I was reading about dimensions and in the Wikipedia article it states the following:

In mathematics, the dimension of an object is an intrinsic property independent of the space in which the object is embedded. For example, a point on the unit circle in the plane can be specified by two Cartesian coordinates, but a single polar coordinate (the angle) would be sufficient, so the circle is $1$-dimensional even though it exists in the $2$-dimensional plane. This intrinsic notion of dimension is one of the chief ways the mathematical notion of dimension differs from its common usages."
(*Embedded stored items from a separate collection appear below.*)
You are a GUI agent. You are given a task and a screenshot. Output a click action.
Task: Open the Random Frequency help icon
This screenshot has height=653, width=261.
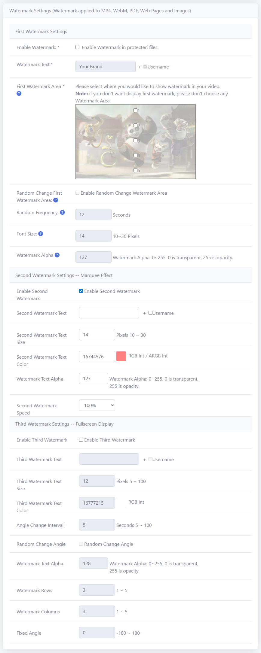[63, 212]
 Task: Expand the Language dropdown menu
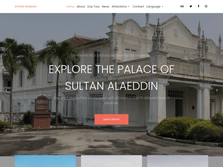point(155,7)
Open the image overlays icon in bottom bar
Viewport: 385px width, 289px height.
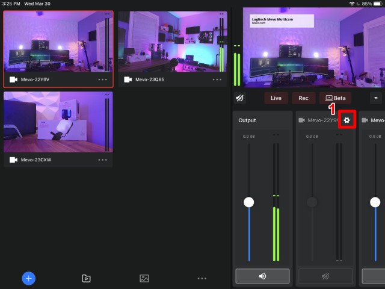pos(144,278)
Taken from Dimension article at Wikipedia.

How could I know if a square is a $2$D object (which I'm sure it probably is), or that a circle is $1$D (which previously I believed it to be $2$D)?

Is there a way for any object to tell what dimensional object it is?
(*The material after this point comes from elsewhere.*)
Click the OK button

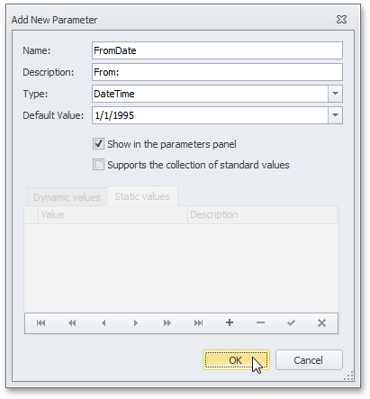[236, 360]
I don't really know how to tag this question, sorry.

share|cite|improve this question
3  
You are probably thinking of a disc. A disc is a circle including the area inside the boundary. A circle is just the curved line which forms the boundary of the disk. The circle is 1D while the disk is 2D. Another way to think of dimension is how many degrees of freedom you have in your movement if you were stuck in a circle or a disk. If I was confined to living on a circle, then at any point on the circle, I have only one degree of freedom. I can move "left" or "right". But if I was living in a disk, I can move left/right or I can move up/down so I have two degrees of freedom. – Fixed Point Mar 13 at 0:57
    
Ok, that makes more intuitive sense – frog1944 Mar 13 at 1:21
    
As a further complication, we have objects called "fractals" that feature a fractional dimension; the Koch snowflake has a dimension of $\approx 1.26186$, for instance. – J. M. Mar 13 at 10:39
    
So you can have non integer dimensions? Can you have negative dimensions @J.M. ? – frog1944 Mar 13 at 10:43
    
@frog1944, the framework I based my answer on is called differential geometry (this is the branch of mathematics most closely allied to mathematical physics) and in this framework, dimension is always a natural number. However, there's other frameworks and/or viewpoints on dimension (though less closely allied to physics). One of these frameworks is called measure theory. From this viewpoint, subsets of $\mathbb{R}^n$ can have "dimension" anywhere in the real interval $[0,n].$ Except that there's many non-equivalent... – goblin Mar 13 at 12:55
up vote 32 down vote accepted

The concept of dimension is surprisingly subtle. The mathematics invented by Georg Cantor and his contemporaries famously showed that, contrary to intuition, it is possible to specify a point in $2$-dimensional space using only a single real number. To make this precise, we need the concept of a bijective function. What Cantor's mathematics shows is that, contrary to intuition, there exist (many) bijections $$\mathbb{R} \rightarrow \mathbb{R} \times \mathbb{R}.$$

In some sense, this is saying that the set $\mathbb{R} \times \mathbb{R}$ is (rather paradoxically) "no bigger" than $\mathbb{R}$.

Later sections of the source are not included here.